Trying to determine if the Union Pacific ran dedicated express-mail trains in the late 1940s/early 1950s such as Santa Fe’s famed Fast Mail Express or SP’s Klamath?
Any dedicated express-mail trains operating on the Northwestern District? If so, would passenger Challengers have been assigned to these trains?
What woud have been a typical consist?
Appreciate your help
Bob
Yes, they operated several such trains.
My 1956 Official Guide shows UP mail and express trains #11 and #12 operating between Green River, WY and Portland, OR. Most dedicated mail/express trains carried a coach on the rear to accomodate the trainmen who would have been in a caboose on a freight train. #11 and #12 are listed as doing that in the OG. They would accept passengers who insisted on riding the trains in that one coach.

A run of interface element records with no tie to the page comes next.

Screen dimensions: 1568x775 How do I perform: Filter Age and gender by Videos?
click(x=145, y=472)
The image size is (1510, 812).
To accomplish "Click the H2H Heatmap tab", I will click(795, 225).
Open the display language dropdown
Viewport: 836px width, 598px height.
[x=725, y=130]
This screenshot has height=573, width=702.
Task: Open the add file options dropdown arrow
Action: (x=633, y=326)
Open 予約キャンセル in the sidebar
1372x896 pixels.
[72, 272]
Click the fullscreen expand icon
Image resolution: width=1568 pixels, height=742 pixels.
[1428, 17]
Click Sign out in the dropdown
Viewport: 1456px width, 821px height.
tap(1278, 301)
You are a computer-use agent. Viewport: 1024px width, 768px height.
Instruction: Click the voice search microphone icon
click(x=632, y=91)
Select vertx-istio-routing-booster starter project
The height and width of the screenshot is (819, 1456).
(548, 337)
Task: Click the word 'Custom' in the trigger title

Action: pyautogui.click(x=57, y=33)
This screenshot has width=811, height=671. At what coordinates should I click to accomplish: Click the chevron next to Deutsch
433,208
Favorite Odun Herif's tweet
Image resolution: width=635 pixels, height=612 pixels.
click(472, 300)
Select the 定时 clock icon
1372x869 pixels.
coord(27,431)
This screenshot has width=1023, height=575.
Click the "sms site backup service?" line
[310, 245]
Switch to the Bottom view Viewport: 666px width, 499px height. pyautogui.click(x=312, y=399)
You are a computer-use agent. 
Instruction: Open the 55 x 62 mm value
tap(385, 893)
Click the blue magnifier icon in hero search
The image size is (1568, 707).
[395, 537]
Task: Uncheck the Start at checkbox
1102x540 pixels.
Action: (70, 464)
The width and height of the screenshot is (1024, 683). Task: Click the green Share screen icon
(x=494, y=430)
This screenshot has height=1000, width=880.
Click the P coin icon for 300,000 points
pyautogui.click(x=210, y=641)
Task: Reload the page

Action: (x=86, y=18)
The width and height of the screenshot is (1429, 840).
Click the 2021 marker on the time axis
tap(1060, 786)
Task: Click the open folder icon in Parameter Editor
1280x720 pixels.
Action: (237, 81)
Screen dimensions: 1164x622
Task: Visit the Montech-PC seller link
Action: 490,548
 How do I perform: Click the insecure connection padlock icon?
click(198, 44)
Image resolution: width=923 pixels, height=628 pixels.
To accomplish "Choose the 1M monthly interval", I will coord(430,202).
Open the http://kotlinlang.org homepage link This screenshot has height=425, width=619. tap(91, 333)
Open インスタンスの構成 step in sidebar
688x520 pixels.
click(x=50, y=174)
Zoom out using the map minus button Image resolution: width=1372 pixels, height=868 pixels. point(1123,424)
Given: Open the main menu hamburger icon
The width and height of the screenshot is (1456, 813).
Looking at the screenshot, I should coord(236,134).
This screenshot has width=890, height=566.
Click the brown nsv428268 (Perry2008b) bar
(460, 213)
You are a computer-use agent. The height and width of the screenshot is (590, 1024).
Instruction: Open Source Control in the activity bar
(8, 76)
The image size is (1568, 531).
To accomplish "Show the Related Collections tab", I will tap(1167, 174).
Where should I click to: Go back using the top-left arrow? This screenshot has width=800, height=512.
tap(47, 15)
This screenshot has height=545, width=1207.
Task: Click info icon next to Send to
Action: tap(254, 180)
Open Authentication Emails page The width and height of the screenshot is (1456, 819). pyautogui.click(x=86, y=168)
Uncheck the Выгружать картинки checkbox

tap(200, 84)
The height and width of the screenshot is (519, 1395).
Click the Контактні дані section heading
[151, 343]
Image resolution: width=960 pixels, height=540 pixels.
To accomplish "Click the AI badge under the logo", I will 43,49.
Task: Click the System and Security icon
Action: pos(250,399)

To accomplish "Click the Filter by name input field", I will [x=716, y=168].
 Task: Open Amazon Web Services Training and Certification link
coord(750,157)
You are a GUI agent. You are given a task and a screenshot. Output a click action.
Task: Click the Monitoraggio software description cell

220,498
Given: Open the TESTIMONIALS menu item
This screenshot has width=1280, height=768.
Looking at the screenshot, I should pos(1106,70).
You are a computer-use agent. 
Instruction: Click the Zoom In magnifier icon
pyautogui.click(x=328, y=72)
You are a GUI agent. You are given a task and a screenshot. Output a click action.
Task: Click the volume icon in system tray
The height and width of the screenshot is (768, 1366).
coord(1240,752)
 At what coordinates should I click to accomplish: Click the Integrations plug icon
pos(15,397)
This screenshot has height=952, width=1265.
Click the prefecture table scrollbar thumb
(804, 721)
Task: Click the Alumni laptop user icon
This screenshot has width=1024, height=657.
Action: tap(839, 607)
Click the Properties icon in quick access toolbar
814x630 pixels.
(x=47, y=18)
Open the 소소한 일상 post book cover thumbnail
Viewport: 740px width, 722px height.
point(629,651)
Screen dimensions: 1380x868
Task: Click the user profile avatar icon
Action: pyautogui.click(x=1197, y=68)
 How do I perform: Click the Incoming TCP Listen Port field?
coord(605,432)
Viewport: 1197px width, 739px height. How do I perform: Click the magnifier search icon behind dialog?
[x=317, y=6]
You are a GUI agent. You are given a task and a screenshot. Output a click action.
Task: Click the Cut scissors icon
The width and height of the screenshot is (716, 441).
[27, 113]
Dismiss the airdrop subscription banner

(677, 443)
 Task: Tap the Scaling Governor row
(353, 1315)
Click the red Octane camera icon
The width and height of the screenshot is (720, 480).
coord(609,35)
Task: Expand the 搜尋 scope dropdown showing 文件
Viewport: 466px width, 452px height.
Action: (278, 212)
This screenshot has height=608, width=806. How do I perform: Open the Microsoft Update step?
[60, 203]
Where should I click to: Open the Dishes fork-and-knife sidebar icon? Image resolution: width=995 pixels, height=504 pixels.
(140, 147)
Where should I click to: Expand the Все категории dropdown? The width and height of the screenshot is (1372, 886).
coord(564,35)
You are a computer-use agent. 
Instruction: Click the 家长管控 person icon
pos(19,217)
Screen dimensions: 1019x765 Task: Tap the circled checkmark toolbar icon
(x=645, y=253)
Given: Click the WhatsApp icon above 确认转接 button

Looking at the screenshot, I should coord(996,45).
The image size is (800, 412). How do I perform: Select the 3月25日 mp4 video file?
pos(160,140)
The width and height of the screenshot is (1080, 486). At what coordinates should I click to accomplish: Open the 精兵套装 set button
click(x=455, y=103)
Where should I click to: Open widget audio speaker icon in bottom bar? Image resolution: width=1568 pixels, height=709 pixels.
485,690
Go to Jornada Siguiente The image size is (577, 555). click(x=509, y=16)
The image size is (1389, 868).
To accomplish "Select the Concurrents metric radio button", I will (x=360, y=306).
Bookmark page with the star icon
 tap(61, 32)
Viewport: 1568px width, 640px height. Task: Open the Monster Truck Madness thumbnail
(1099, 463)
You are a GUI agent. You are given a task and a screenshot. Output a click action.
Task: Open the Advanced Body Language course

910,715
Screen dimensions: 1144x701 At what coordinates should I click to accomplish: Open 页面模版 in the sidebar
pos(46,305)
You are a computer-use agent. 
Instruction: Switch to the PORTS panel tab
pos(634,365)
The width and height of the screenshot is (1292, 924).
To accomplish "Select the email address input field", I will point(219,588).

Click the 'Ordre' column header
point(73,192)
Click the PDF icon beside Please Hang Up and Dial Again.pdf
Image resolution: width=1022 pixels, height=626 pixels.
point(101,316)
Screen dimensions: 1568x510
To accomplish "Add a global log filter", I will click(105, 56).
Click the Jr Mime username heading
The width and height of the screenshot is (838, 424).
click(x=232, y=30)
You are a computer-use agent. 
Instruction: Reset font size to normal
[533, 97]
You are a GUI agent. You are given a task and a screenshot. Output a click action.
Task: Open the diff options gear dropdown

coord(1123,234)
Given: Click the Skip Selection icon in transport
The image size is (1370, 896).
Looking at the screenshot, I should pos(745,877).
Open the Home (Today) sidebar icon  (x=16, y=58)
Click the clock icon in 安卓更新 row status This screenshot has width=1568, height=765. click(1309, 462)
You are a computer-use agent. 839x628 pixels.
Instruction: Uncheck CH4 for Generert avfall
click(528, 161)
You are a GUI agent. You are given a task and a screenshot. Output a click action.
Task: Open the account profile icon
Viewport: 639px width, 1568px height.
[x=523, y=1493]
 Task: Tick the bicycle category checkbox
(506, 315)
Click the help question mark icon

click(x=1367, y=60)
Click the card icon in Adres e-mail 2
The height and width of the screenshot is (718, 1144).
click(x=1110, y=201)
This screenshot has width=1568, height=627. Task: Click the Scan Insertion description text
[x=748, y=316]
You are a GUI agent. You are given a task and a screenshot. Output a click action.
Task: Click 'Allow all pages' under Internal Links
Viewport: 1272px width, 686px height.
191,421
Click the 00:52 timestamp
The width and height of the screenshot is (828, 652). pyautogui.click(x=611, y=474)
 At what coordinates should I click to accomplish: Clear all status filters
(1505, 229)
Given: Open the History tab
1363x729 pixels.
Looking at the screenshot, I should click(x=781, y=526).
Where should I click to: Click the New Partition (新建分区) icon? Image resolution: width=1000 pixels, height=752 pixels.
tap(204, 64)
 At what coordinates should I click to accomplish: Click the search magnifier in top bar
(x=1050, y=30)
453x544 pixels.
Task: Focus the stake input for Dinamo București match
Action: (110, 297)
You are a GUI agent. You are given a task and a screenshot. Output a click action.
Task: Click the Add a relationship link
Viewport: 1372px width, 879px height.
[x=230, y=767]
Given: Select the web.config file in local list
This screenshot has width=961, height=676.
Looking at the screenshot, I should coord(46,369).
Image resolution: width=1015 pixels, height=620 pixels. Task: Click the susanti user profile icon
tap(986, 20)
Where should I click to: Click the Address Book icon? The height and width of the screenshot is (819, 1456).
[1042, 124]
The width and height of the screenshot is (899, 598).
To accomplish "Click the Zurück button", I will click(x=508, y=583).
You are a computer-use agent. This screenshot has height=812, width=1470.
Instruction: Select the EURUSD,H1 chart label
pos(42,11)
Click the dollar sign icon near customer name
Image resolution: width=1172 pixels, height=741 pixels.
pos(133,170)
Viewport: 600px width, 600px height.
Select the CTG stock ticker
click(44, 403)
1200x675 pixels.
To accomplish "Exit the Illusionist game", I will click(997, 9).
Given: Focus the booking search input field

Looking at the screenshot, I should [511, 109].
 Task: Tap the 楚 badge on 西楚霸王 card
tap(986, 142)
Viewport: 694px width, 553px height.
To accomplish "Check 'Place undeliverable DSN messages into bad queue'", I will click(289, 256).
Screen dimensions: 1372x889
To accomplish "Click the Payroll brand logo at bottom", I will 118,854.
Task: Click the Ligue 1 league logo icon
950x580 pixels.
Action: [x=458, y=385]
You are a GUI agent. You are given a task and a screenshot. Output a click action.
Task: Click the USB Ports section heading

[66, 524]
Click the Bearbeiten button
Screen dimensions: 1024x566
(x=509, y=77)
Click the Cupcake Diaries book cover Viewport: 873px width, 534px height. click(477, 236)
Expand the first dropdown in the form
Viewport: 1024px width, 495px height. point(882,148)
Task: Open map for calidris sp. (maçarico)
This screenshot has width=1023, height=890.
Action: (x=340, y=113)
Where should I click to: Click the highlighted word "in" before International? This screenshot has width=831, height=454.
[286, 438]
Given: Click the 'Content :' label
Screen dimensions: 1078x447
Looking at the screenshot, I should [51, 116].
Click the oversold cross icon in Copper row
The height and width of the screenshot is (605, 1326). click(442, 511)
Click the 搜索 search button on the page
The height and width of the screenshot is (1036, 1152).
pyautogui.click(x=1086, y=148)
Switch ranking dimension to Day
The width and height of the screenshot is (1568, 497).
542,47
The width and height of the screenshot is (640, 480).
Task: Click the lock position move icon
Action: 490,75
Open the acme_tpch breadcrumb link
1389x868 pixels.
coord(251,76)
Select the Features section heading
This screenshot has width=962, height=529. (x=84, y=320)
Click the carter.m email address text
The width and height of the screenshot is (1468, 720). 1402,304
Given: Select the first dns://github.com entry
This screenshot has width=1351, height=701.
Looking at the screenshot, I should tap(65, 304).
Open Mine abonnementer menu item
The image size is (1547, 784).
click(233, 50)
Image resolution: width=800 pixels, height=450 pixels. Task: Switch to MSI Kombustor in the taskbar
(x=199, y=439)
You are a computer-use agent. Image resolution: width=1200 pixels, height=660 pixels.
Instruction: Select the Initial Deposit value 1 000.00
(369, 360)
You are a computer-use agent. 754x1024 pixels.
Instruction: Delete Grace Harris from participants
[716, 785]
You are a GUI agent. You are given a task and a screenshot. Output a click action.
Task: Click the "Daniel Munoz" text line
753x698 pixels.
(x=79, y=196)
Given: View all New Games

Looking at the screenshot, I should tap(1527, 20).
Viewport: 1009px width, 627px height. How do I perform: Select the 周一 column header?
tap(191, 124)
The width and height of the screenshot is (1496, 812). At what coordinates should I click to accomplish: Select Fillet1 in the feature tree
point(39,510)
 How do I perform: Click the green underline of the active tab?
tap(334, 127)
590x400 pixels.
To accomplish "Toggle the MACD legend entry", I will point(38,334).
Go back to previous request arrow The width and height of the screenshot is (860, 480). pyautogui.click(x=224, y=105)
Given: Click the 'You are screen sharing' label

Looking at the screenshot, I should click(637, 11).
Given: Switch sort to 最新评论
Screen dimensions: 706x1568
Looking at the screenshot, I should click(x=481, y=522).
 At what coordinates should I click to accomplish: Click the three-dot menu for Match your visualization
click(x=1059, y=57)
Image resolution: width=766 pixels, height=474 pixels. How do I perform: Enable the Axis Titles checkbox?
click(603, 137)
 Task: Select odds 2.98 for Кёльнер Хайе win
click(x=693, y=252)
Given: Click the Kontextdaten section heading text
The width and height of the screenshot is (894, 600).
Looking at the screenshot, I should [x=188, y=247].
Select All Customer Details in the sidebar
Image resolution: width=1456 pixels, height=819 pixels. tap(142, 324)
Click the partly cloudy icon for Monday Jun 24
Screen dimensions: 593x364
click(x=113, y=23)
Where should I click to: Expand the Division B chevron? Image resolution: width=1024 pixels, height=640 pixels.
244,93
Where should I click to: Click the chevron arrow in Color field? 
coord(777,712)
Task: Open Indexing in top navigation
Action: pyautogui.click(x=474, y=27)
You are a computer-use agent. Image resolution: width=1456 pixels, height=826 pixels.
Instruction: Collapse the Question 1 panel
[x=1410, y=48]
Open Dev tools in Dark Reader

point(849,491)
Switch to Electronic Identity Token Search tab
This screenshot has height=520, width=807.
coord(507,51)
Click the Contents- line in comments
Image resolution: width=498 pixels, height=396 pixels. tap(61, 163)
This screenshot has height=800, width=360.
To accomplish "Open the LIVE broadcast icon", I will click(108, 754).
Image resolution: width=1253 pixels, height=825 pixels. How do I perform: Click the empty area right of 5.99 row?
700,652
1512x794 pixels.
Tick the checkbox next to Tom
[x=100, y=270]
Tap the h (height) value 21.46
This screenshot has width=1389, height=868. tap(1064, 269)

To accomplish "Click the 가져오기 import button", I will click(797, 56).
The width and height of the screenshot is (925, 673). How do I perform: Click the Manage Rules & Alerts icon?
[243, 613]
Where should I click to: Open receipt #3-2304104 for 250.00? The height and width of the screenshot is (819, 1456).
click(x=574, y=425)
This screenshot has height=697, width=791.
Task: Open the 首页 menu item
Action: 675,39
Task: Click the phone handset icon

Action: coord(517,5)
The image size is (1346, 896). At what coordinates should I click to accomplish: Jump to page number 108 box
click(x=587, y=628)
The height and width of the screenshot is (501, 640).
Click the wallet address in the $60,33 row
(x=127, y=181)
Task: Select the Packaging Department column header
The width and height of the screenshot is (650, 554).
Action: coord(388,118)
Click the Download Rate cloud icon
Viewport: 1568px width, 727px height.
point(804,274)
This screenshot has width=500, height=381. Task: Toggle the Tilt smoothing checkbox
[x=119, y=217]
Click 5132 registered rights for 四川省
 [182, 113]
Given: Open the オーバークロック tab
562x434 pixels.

The rest of the trains would have consisted on primarily heavyweight baggage cars carrying storage mail (mail that wasn’t sorted en route.) There would have also been Railway Epress equipment such as express reefers and high speed box cars. Both the reefers and box cars used on these trains would have been equiped with passenger trucks for the higher speeds. I do not know if the trains carried a working Railway Post Office car where mail was sorted en route. If I had to guess I’d guess they did.
#11 & #12 connected at Green River with Omaha-Oakland trains #27 and #28. The westbound #27 set out cars for #11 to take to the Northwest and #28 picked up cars from #12 from the Norhtwest. Because they handled these connecting cars, I doubt the trains were ususally large enough to require the services of a Challenger. But the UP used Challengers on passenger trains to/from Oregon.
http://www.uprr.com/aboutup/history/loco/locohs01.shtml
If a Challenger took a large passenger train into Oregon, and was not needed to bring another large train back east, they well could have put it on #12 just to get the engine back to where it could be well used.
Some facts, some “informed” speculation. Hope it helps.
The Klamath wasn’t a dedicated express-mail train. It was an accommodation train. Although it contained a lot of express/mail cars, the train also included coaches, sleepers and a diner. On the other hand, the Pacific Mail (Oakland-Ogden) and the Argonaut (Los Angeles-El Paso) trains were virtually all express/mail except for one or two coaches to accommodate local travelers and deadhead railroad crews. Those trains even had a news-agent car or all-day-lunch car at least during the mid-1940s.